TASK OBJECTIVE. Render the listing, from its first line through the line containing "point(233,256)" (inclusive), as a Markdown table with the columns Row and Line: a sequential number and the line's text, with blank lines skipped. Omit the pictures.

────

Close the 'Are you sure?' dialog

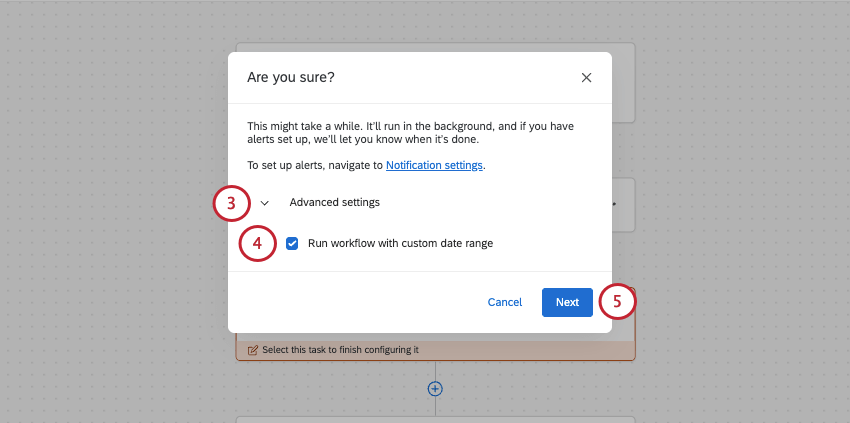coord(586,78)
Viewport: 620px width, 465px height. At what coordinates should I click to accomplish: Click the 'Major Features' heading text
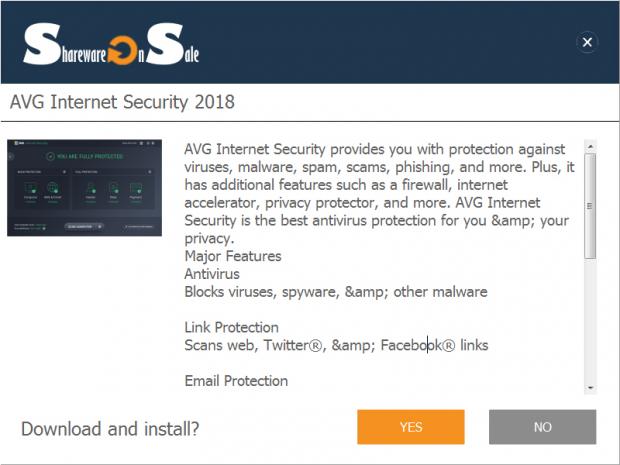point(233,256)
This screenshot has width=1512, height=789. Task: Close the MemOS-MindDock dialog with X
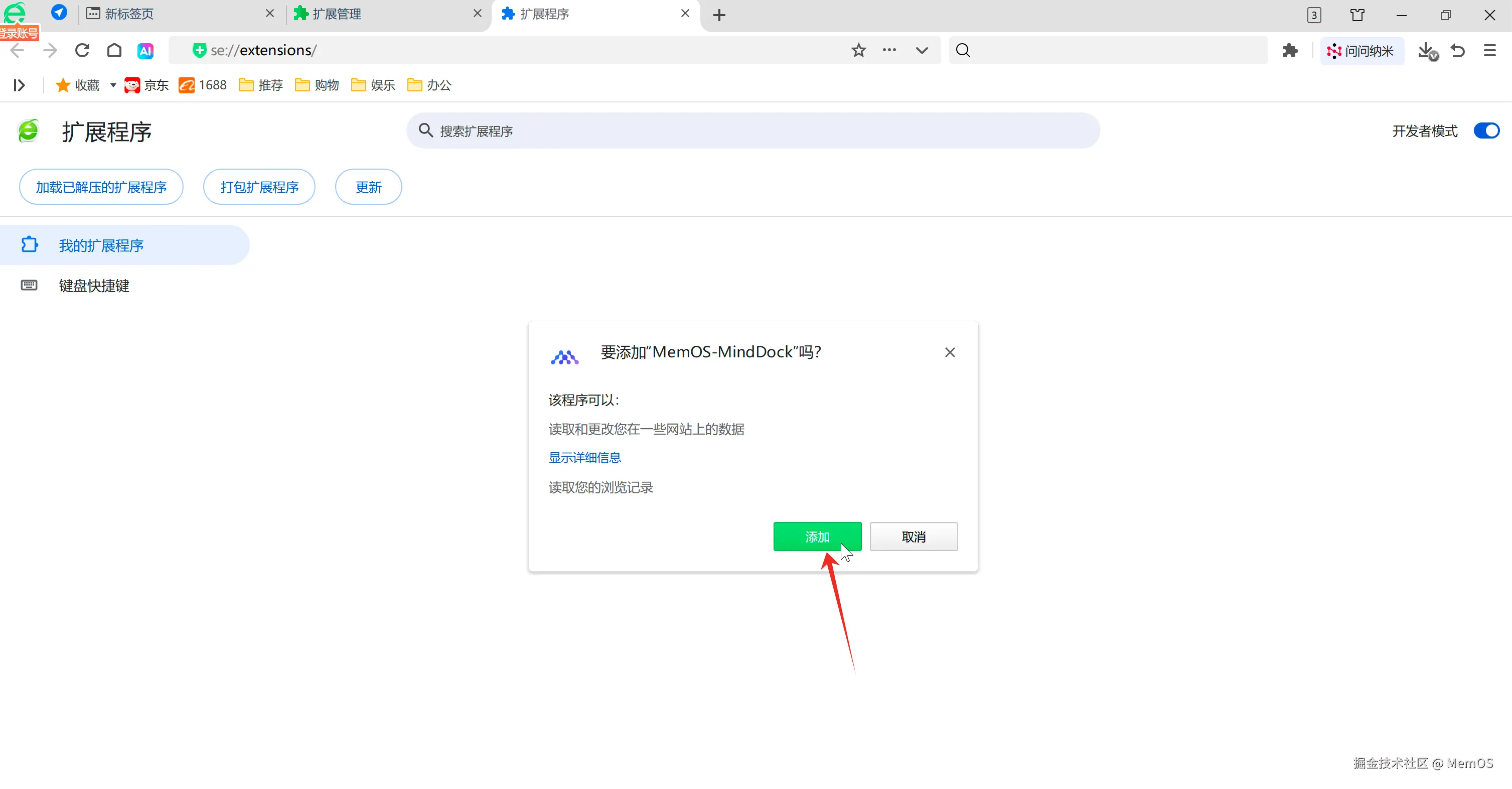[x=950, y=352]
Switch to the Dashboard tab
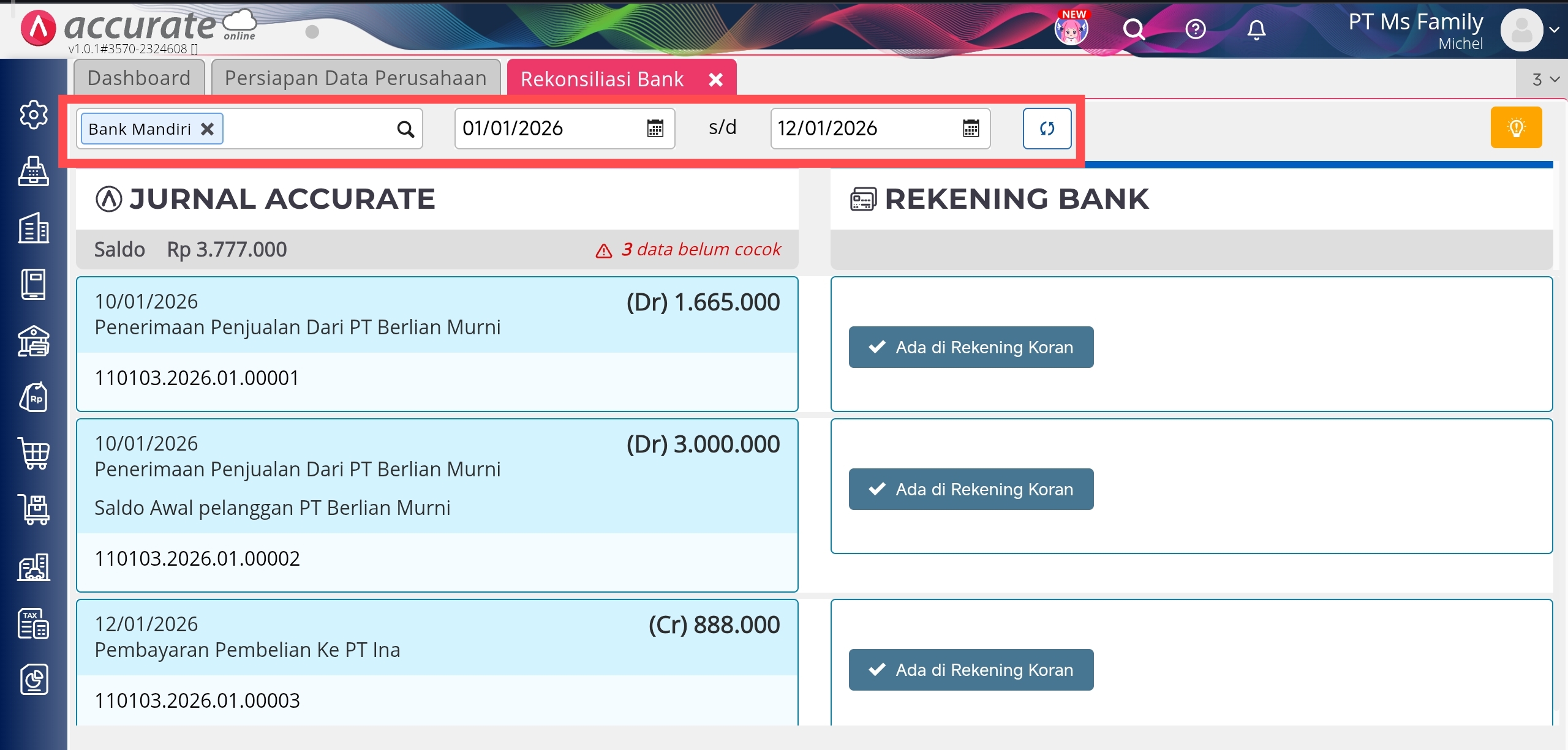Image resolution: width=1568 pixels, height=750 pixels. (139, 78)
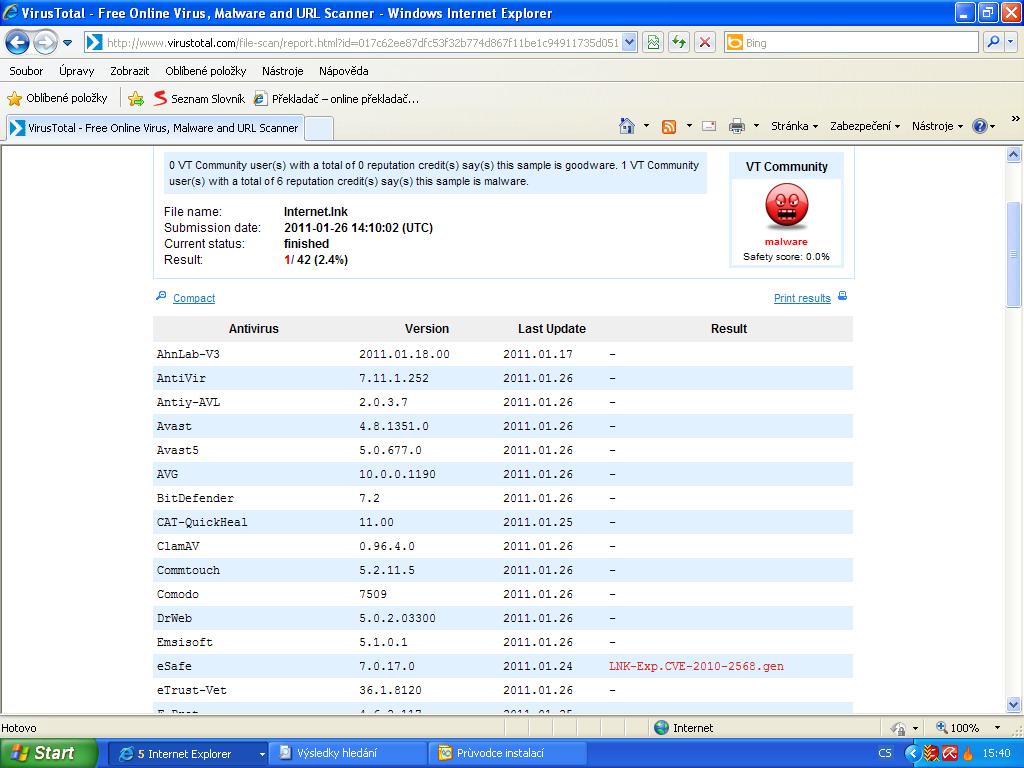Click the Print results link
This screenshot has height=768, width=1024.
click(x=802, y=298)
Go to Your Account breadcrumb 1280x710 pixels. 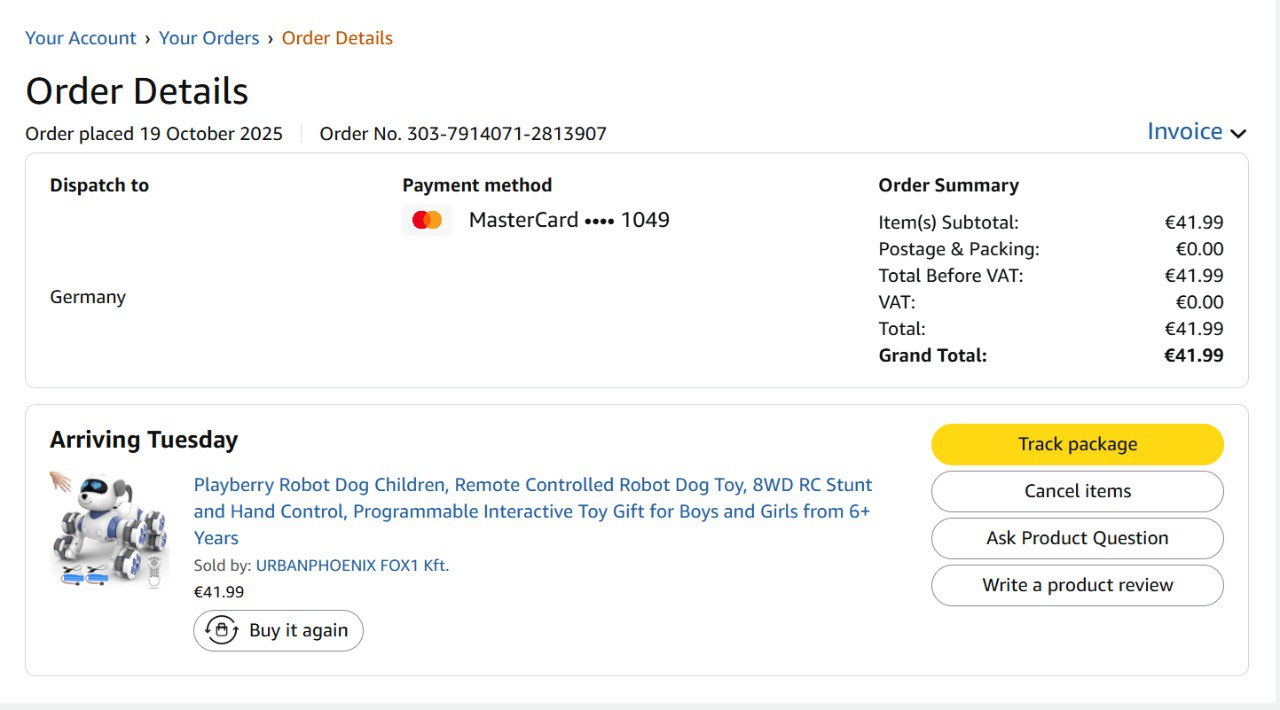click(80, 38)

────

RESULT OF THE TASK.
| Row | Line |
|---|---|
| 1 | Close the 'Are you sure?' dialog |
| 2 | coord(586,78) |
| 3 | Viewport: 620px width, 465px height. At what coordinates should I click to accomplish: Click the 'Major Features' heading text |
| 4 | point(233,256) |